> _Trabajo por hacer_
1 – En la crónica del concierto de Morente y Tomatito, ¿durante cuántos años fue Tomatito el guitarrista de Camarón de la Isla?
2 – Copia sin cambios el tramo de la crónica del concierto de Morente y Tomatito que va desde "Durante generaciones ha" hasta "hasta la bandera.".

> _Sección del texto_
------------
Durante generaciones ha sido el sueño de todo músico
llegar al escenario de Carnegie Hall. Pero no es tan fácil
llenar aquellos 2.800 asientos. La noche de sábado, la fama
colectiva del cantaor Enrique Morente y el guitarrista Tomatito
logró lo que pocos músicos del flamenco – y
sin duda, ningún cantaor – había logrado anteriormente,
y el venerable teatro se llenó hasta la bandera.
Fue la noche que aficionados de la ciudad habían estado
esperando con la mayor expectación. Incluso aquellos que
no habían asistido a otros recitales del Flamenco Festival,
no iban a perder a Morente y Tomatito. Entraron en el auditorio
vestidos de sábado, besando a los amigos y pegando voces
emocionadas entre las filas: “¿has visto a Tomatito
aún?”…”¡sí…está en el
camerino!”
Hay aquellos que se postran a los pies
del que consideran un inspirado visionario y genio innovador…y
los que consideran que el cantaor está llevando el flamenco
en un viaje exprés hacia su destrucción.
Tomatito es artista muy querido en Nueva York. Siendo un guitarrista
que lo mismo toca en solitario las composiciones más al loro,
que acompaña cante en el estilo más tradicional, atrae
a un público muy diverso. Tampoco influyen negativamente
los 17 años que este gitano del pelo largo y cara hermosa
era el guitarrista y amigo más íntimo del legendario
cantaor Camarón de la Isla. Más recientemente, ha
compuesto la banda sonora de algunas películas, ha grabado
una canción de éxito con Neneh Cherry y ha ganado
el primer Grammy de la historia para guitarra flamenca. A todo esto,
Tomatito, natural de Almería, se ha mantenido fiel a sus
raíces, y nunca se ha olvidado a la familia, los amigos y
el pueblo. Quizás en parte por esta razón los aficionados
neoyorquinos lo adoran.
------------
> _Información extraída_
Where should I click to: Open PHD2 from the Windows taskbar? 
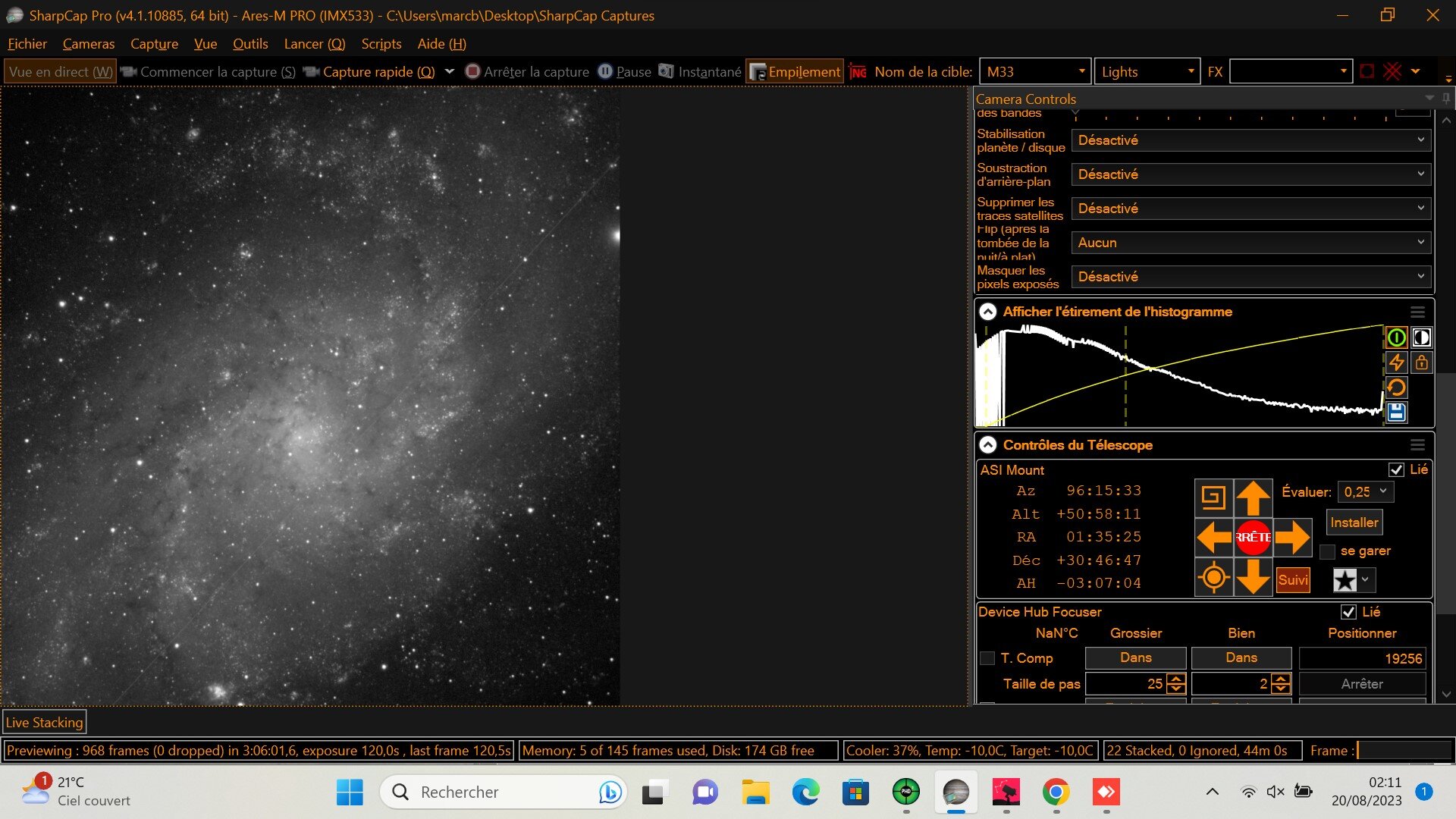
------------
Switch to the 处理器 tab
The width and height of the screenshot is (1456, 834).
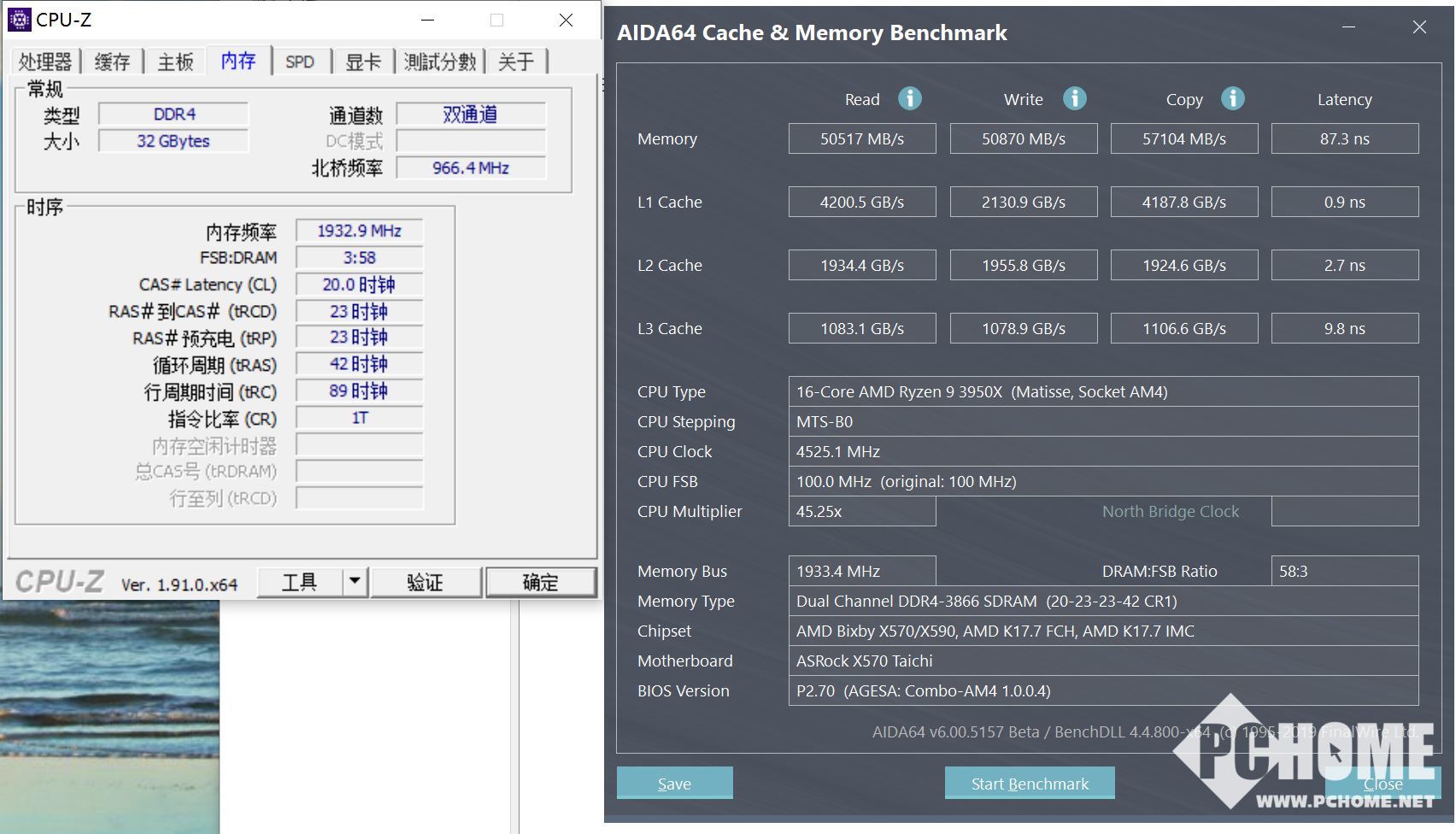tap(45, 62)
------------
> _Respuestas por tarea_
1 – Durante 17 años.

2 –
Durante generaciones ha sido el sueño de todo músico
llegar al escenario de Carnegie Hall. Pero no es tan fácil
llenar aquellos 2.800 asientos. La noche de sábado, la fama
colectiva del cantaor Enrique Morente y el guitarrista Tomatito
logró lo que pocos músicos del flamenco – y
sin duda, ningún cantaor – había logrado anteriormente,
y el venerable teatro se llenó hasta la bandera.